▶ **The task**: Render every line of the records below as a JSON list of strings, with one string per line and blank lines omitted.

-- START OF Entries provided --

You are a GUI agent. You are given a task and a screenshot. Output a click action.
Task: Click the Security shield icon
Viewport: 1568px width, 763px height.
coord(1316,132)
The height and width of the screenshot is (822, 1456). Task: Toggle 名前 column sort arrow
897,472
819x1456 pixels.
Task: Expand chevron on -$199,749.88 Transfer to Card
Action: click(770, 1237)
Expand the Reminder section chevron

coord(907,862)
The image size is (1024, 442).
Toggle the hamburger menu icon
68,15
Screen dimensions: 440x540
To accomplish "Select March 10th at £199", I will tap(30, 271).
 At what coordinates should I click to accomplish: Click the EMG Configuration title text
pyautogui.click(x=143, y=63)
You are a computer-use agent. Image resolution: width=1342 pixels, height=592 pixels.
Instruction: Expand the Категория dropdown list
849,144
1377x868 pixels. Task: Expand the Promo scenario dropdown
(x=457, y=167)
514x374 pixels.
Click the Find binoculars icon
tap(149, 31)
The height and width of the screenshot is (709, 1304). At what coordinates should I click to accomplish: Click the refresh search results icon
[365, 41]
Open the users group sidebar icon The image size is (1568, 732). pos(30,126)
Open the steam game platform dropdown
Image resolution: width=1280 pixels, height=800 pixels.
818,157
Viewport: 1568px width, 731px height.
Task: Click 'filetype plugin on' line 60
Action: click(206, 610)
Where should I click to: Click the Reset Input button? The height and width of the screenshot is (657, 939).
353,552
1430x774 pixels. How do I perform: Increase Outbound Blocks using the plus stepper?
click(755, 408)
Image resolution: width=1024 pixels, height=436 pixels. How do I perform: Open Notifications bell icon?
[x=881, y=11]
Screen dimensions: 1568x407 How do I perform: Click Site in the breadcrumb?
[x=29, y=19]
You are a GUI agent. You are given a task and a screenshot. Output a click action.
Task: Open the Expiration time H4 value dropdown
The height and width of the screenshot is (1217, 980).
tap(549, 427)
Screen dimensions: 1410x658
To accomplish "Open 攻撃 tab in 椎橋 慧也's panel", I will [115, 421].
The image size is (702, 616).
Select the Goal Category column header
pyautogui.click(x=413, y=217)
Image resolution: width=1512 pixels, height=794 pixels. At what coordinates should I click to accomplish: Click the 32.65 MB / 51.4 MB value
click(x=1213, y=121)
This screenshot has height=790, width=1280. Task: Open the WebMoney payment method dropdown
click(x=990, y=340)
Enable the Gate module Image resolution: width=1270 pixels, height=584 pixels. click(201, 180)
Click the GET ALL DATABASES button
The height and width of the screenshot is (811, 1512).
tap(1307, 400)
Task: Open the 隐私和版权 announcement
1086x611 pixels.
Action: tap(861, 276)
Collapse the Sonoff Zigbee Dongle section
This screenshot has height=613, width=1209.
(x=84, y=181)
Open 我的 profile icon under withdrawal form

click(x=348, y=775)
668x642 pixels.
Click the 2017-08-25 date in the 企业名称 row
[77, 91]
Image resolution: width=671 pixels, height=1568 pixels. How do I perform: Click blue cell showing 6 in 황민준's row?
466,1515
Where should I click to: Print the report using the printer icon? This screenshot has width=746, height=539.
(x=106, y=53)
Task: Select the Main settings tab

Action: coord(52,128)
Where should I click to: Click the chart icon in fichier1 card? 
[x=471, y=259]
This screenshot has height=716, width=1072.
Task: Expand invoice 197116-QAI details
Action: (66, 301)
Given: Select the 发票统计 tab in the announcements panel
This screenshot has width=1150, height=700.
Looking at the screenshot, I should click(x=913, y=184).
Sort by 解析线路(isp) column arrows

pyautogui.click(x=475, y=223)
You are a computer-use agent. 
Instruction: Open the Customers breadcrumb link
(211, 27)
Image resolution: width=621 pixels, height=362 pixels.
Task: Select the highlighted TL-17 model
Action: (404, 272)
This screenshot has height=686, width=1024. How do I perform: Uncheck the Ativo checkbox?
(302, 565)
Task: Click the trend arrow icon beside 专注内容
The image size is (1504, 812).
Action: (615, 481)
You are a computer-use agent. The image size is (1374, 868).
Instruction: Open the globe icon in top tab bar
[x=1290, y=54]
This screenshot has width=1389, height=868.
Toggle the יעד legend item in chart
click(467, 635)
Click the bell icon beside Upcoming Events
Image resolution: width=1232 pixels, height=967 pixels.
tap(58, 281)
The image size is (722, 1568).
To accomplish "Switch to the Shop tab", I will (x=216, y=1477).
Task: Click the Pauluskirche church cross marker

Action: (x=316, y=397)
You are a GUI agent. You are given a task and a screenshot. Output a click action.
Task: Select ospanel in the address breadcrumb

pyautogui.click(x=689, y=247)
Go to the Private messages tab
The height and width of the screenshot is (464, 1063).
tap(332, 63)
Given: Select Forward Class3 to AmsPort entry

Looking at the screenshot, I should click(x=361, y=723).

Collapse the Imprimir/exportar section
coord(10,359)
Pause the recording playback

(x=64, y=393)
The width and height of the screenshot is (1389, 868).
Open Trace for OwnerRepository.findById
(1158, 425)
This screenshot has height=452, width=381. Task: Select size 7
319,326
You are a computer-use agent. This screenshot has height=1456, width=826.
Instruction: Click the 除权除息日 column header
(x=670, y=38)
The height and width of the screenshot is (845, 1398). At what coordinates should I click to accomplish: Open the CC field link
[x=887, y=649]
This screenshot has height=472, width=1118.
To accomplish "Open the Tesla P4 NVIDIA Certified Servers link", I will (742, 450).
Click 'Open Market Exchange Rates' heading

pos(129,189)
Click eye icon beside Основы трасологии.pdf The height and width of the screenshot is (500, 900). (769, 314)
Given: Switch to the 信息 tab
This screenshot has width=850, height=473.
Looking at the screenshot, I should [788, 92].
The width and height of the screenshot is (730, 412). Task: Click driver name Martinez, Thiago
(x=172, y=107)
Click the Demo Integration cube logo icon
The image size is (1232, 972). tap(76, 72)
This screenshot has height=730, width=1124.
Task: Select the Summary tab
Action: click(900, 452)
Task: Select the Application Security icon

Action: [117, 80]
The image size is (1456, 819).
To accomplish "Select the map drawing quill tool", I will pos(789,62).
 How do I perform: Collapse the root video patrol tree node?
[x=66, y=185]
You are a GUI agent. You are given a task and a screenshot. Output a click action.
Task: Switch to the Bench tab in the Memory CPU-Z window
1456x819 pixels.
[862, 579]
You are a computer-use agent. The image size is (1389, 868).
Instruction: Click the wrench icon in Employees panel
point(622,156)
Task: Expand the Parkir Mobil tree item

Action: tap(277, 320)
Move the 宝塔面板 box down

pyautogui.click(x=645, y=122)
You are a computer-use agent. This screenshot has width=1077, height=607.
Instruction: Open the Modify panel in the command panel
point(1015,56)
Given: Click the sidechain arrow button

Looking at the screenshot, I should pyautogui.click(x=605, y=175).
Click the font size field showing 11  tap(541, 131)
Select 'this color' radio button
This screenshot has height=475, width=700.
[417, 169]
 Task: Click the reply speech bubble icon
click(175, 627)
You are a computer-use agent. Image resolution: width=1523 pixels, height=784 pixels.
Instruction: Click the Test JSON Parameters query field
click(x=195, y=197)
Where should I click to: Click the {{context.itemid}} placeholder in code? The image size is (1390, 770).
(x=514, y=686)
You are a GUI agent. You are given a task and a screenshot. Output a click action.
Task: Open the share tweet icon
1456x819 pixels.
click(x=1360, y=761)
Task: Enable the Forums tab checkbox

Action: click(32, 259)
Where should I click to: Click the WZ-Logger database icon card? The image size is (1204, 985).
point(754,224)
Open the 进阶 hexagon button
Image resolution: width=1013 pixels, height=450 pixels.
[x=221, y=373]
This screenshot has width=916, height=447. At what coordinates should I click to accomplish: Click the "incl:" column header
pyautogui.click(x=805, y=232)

-- END OF Entries provided --

▶ **Completed exercise**:
[
  "You are a GUI agent. You are given a task and a screenshot. Output a click action.",
  "Task: Click the Security shield icon",
  "Viewport: 1568px width, 763px height.",
  "coord(1316,132)",
  "The height and width of the screenshot is (822, 1456). Task: Toggle 名前 column sort arrow",
  "897,472",
  "819x1456 pixels.",
  "Task: Expand chevron on -$199,749.88 Transfer to Card",
  "Action: click(770, 1237)",
  "Expand the Reminder section chevron",
  "coord(907,862)",
  "The image size is (1024, 442).",
  "Toggle the hamburger menu icon",
  "68,15",
  "Screen dimensions: 440x540",
  "To accomplish \"Select March 10th at £199\", I will tap(30, 271).",
  " At what coordinates should I click to accomplish: Click the EMG Configuration title text",
  "pyautogui.click(x=143, y=63)",
  "You are a computer-use agent. Image resolution: width=1342 pixels, height=592 pixels.",
  "Instruction: Expand the Категория dropdown list",
  "849,144",
  "1377x868 pixels. Task: Expand the Promo scenario dropdown",
  "(x=457, y=167)",
  "514x374 pixels.",
  "Click the Find binoculars icon",
  "tap(149, 31)",
  "The height and width of the screenshot is (709, 1304). At what coordinates should I click to accomplish: Click the refresh search results icon",
  "[365, 41]",
  "Open the users group sidebar icon The image size is (1568, 732). pos(30,126)",
  "Open the steam game platform dropdown",
  "Image resolution: width=1280 pixels, height=800 pixels.",
  "818,157",
  "Viewport: 1568px width, 731px height.",
  "Task: Click 'filetype plugin on' line 60",
  "Action: click(206, 610)",
  "Where should I click to: Click the Reset Input button? The height and width of the screenshot is (657, 939).",
  "353,552",
  "1430x774 pixels. How do I perform: Increase Outbound Blocks using the plus stepper?",
  "click(755, 408)",
  "Image resolution: width=1024 pixels, height=436 pixels. How do I perform: Open Notifications bell icon?",
  "[x=881, y=11]",
  "Screen dimensions: 1568x407 How do I perform: Click Site in the breadcrumb?",
  "[x=29, y=19]",
  "You are a GUI agent. You are given a task and a screenshot. Output a click action.",
  "Task: Open the Expiration time H4 value dropdown",
  "The height and width of the screenshot is (1217, 980).",
  "tap(549, 427)",
  "Screen dimensions: 1410x658",
  "To accomplish \"Open 攻撃 tab in 椎橋 慧也's panel\", I will [115, 421].",
  "The image size is (702, 616).",
  "Select the Goal Category column header",
  "pyautogui.click(x=413, y=217)",
  "Image resolution: width=1512 pixels, height=794 pixels. At what coordinates should I click to accomplish: Click the 32.65 MB / 51.4 MB value",
  "click(x=1213, y=121)",
  "This screenshot has height=790, width=1280. Task: Open the WebMoney payment method dropdown",
  "click(x=990, y=340)",
  "Enable the Gate module Image resolution: width=1270 pixels, height=584 pixels. click(201, 180)",
  "Click the GET ALL DATABASES button",
  "The height and width of the screenshot is (811, 1512).",
  "tap(1307, 400)",
  "Task: Open the 隐私和版权 announcement",
  "1086x611 pixels.",
  "Action: tap(861, 276)",
  "Collapse the Sonoff Zigbee Dongle section",
  "This screenshot has height=613, width=1209.",
  "(x=84, y=181)",
  "Open 我的 profile icon under withdrawal form",
  "click(x=348, y=775)",
  "668x642 pixels.",
  "Click the 2017-08-25 date in the 企业名称 row",
  "[77, 91]",
  "Image resolution: width=671 pixels, height=1568 pixels. How do I perform: Click blue cell showing 6 in 황민준's row?",
  "466,1515",
  "Where should I click to: Print the report using the printer icon? This screenshot has width=746, height=539.",
  "(x=106, y=53)",
  "Task: Select the Main settings tab",
  "Action: coord(52,128)",
  "Where should I click to: Click the chart icon in fichier1 card? ",
  "[x=471, y=259]",
  "This screenshot has height=716, width=1072.",
  "Task: Expand invoice 197116-QAI details",
  "Action: (66, 301)",
  "Given: Select the 发票统计 tab in the announcements panel",
  "This screenshot has width=1150, height=700.",
  "Looking at the screenshot, I should click(x=913, y=184).",
  "Sort by 解析线路(isp) column arrows",
  "pyautogui.click(x=475, y=223)",
  "You are a computer-use agent. ",
  "Instruction: Open the Customers breadcrumb link",
  "(211, 27)",
  "Image resolution: width=621 pixels, height=362 pixels.",
  "Task: Select the highlighted TL-17 model",
  "Action: (404, 272)",
  "This screenshot has height=686, width=1024. How do I perform: Uncheck the Ativo checkbox?",
  "(302, 565)",
  "Task: Click the trend arrow icon beside 专注内容",
  "The image size is (1504, 812).",
  "Action: (615, 481)",
  "You are a computer-use agent. The image size is (1374, 868).",
  "Instruction: Open the globe icon in top tab bar",
  "[x=1290, y=54]",
  "This screenshot has width=1389, height=868.",
  "Toggle the יעד legend item in chart",
  "click(467, 635)",
  "Click the bell icon beside Upcoming Events",
  "Image resolution: width=1232 pixels, height=967 pixels.",
  "tap(58, 281)",
  "The image size is (722, 1568).",
  "To accomplish \"Switch to the Shop tab\", I will (x=216, y=1477).",
  "Task: Click the Pauluskirche church cross marker",
  "Action: (x=316, y=397)",
  "You are a GUI agent. You are given a task and a screenshot. Output a click action.",
  "Task: Select ospanel in the address breadcrumb",
  "pyautogui.click(x=689, y=247)",
  "Go to the Private messages tab",
  "The height and width of the screenshot is (464, 1063).",
  "tap(332, 63)",
  "Given: Select Forward Class3 to AmsPort entry",
  "Looking at the screenshot, I should click(x=361, y=723).",
  "Collapse the Imprimir/exportar section",
  "coord(10,359)",
  "Pause the recording playback",
  "(x=64, y=393)",
  "The width and height of the screenshot is (1389, 868).",
  "Open Trace for OwnerRepository.findById",
  "(1158, 425)",
  "This screenshot has height=452, width=381. Task: Select size 7",
  "319,326",
  "You are a computer-use agent. This screenshot has height=1456, width=826.",
  "Instruction: Click the 除权除息日 column header",
  "(x=670, y=38)",
  "The height and width of the screenshot is (845, 1398). At what coordinates should I click to accomplish: Open the CC field link",
  "[x=887, y=649]",
  "This screenshot has height=472, width=1118.",
  "To accomplish \"Open the Tesla P4 NVIDIA Certified Servers link\", I will (742, 450).",
  "Click 'Open Market Exchange Rates' heading",
  "pos(129,189)",
  "Click eye icon beside Основы трасологии.pdf The height and width of the screenshot is (500, 900). (769, 314)",
  "Given: Switch to the 信息 tab",
  "This screenshot has width=850, height=473.",
  "Looking at the screenshot, I should [788, 92].",
  "The width and height of the screenshot is (730, 412). Task: Click driver name Martinez, Thiago",
  "(x=172, y=107)",
  "Click the Demo Integration cube logo icon",
  "The image size is (1232, 972). tap(76, 72)",
  "This screenshot has height=730, width=1124.",
  "Task: Select the Summary tab",
  "Action: click(900, 452)",
  "Task: Select the Application Security icon",
  "Action: [117, 80]",
  "The image size is (1456, 819).",
  "To accomplish \"Select the map drawing quill tool\", I will pos(789,62).",
  " How do I perform: Collapse the root video patrol tree node?",
  "[x=66, y=185]",
  "You are a GUI agent. You are given a task and a screenshot. Output a click action.",
  "Task: Switch to the Bench tab in the Memory CPU-Z window",
  "1456x819 pixels.",
  "[862, 579]",
  "You are a computer-use agent. The image size is (1389, 868).",
  "Instruction: Click the wrench icon in Employees panel",
  "point(622,156)",
  "Task: Expand the Parkir Mobil tree item",
  "Action: tap(277, 320)",
  "Move the 宝塔面板 box down",
  "pyautogui.click(x=645, y=122)",
  "You are a computer-use agent. This screenshot has width=1077, height=607.",
  "Instruction: Open the Modify panel in the command panel",
  "point(1015,56)",
  "Given: Click the sidechain arrow button",
  "Looking at the screenshot, I should pyautogui.click(x=605, y=175).",
  "Click the font size field showing 11  tap(541, 131)",
  "Select 'this color' radio button",
  "This screenshot has height=475, width=700.",
  "[417, 169]",
  " Task: Click the reply speech bubble icon",
  "click(175, 627)",
  "You are a computer-use agent. Image resolution: width=1523 pixels, height=784 pixels.",
  "Instruction: Click the Test JSON Parameters query field",
  "click(x=195, y=197)",
  "Where should I click to: Click the {{context.itemid}} placeholder in code? The image size is (1390, 770).",
  "(x=514, y=686)",
  "You are a GUI agent. You are given a task and a screenshot. Output a click action.",
  "Task: Open the share tweet icon",
  "1456x819 pixels.",
  "click(x=1360, y=761)",
  "Task: Enable the Forums tab checkbox",
  "Action: click(32, 259)",
  "Where should I click to: Click the WZ-Logger database icon card? The image size is (1204, 985).",
  "point(754,224)",
  "Open the 进阶 hexagon button",
  "Image resolution: width=1013 pixels, height=450 pixels.",
  "[x=221, y=373]",
  "This screenshot has width=916, height=447. At what coordinates should I click to accomplish: Click the \"incl:\" column header",
  "pyautogui.click(x=805, y=232)"
]